Among Sikhs five Shabads, five offered Pardhaan, five Kakaars, five Beloved and five Khands (stages) of spiritual developments from Japuji Sahib are few examples of it.

Dharam Khand, Gyan Khand, Saram Khand, Karam Khand and Sach Khand are five spiritual developments. A blessed being comes across those to know God with full conscious mind.

The true religion (Dharam) originates from the deep core of an individual as God's Will. All follow this religion anyway. Those may have any form or body in the cosmos. 
This Dharam is realized within by all.

Gyan Khand, Saram Khand and Sach Khand are also realized first within by an individual as in the case of Dharam Khand.

Others have no way to find out correctly the changes.  A person goes through in his conscious mind, of the above stages.

It is only Karam (activity) Khand (stage) which is exposed from an individual. The world comes to know an individual first from his activities. 

The five Kakaars of Sikhs are also the symbols of awareness of the five spiritual stages as mentioned in Japuji Sahib.

The four stages of the growth of conscious mind take place within. The four Kakaars are received but kept covered.

The symbol of Karam Khand, the Karaa (bangle), is worn in hand. We do most activities by the hand. Karam is the flow of energy toward the outer world. Karam once converted into action become exposed for the whole word. There is no way to hide Karam and its impact in the cosmos.   

This is one explanation why the Karaa (bangle) is not covered.

This is a wonderful topic. The Satsang may get very long. 

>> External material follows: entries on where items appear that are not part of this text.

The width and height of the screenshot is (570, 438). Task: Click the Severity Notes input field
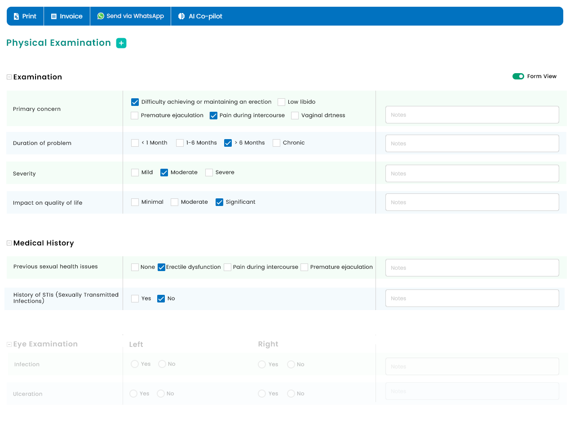coord(472,174)
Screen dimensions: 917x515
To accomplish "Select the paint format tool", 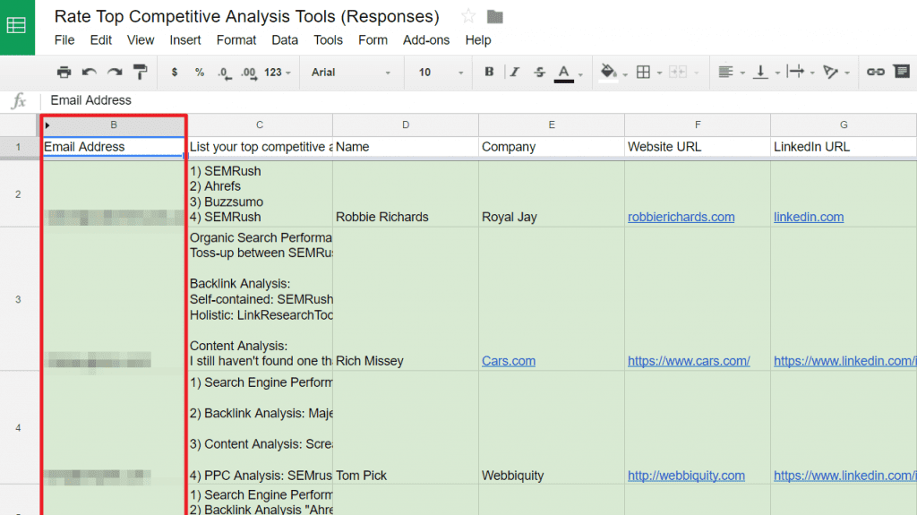I will point(141,73).
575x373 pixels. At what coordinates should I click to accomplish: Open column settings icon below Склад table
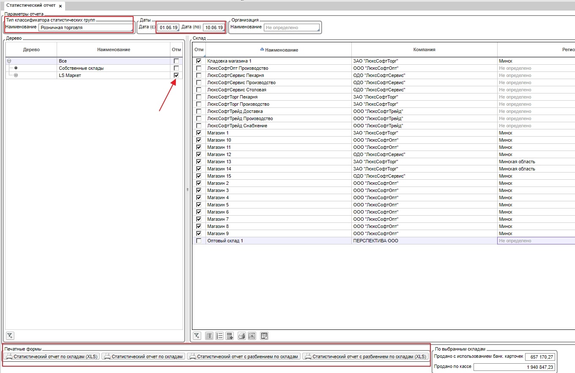point(209,336)

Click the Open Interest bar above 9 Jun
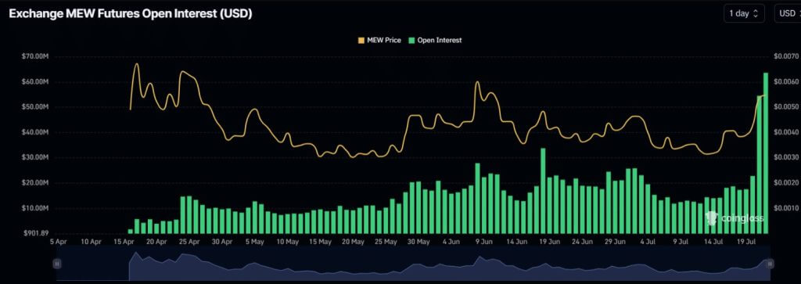(x=478, y=199)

Let us have a pause for the other worldly needs.

Love.

Satsriakal.


Balbir Singh


----------



## Lee (Aug 15, 2005)

Balbir Singh said:
			
		

> Pray Truth for all and say Satsriakal!
> Dear Sadh Sangat Ji, I have a question.
> 
> Sikhs keep and wear five Kakaars. Those are namely
> ...



Personaly I think there are more mundane reasons, Kipran is always held in a sheath, have you ever seen  a sword that did not have a scabbard?

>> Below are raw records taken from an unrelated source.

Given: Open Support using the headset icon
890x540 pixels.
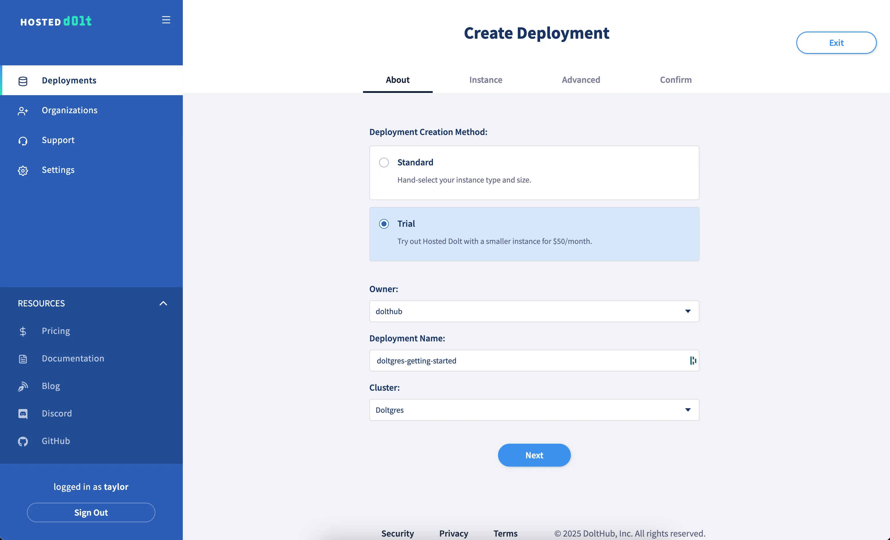Looking at the screenshot, I should pos(23,141).
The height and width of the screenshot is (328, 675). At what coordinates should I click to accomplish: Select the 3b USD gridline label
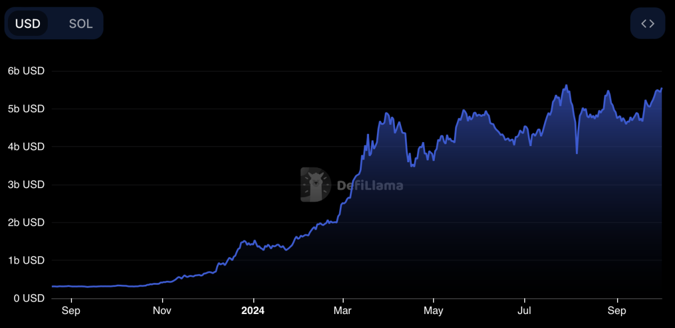coord(26,185)
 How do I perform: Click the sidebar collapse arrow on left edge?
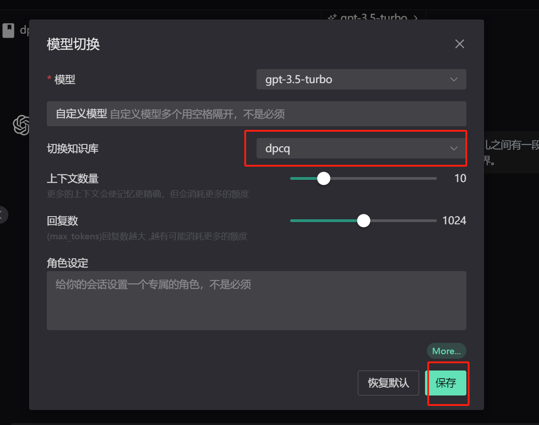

Kacha, well who goes out in underwear without covering up.

The Kara, well it is a bangle so if you wear long sleves it will get covered, if not it remians naked.  This is just common sense, I don't feel that there are any hidden or mystical reasons for this.

The real reason we wear the 5 k's has nothing to do with what each item symbolises, but more to do with obeying Gurus hukaman, in essance we wear them because Guru tells us to.

Cheers,

Lee.


----------



## muneet (Nov 27, 2005)

The issue was not wearing something and then covering it or uncovering it. Kakkaars are meant to be worn as part of the identity. The Kara is visible but the kacchha is not unless like Nihangs Singhs one wears nothing else besides a chola and kachaira. Hair on the beard are naked too and the kirpan becomes naked when it is to be used. What should be visible should be ones qualities and ones committment when one expresses his or her mind. Can you rise above and say that you dont need to be reminded ever here in after? If no then lets not waste time on frivolous doubts and get on with the task of seeking the ultimate goal of every human- Raj + Yog a balanced life which gets us across without rebirth!!


----------



## KulwantK (Oct 31, 2007)

Sat Nam, everyone.  It is an interesting observation, that the kara is not formally covered.  Of course, with the long sleeves, it may be, but even then, when the sleeve falls back on the arm, the kara becomes visible, and here I think we may have an anwer to your question.
We are to be reminded of doing only good works with our hands, and seeing the kara in plain view, uncovered, reminds us to always be remembering God's Name and Word.  It is a reminder that we are bound to God, 24/7.


----------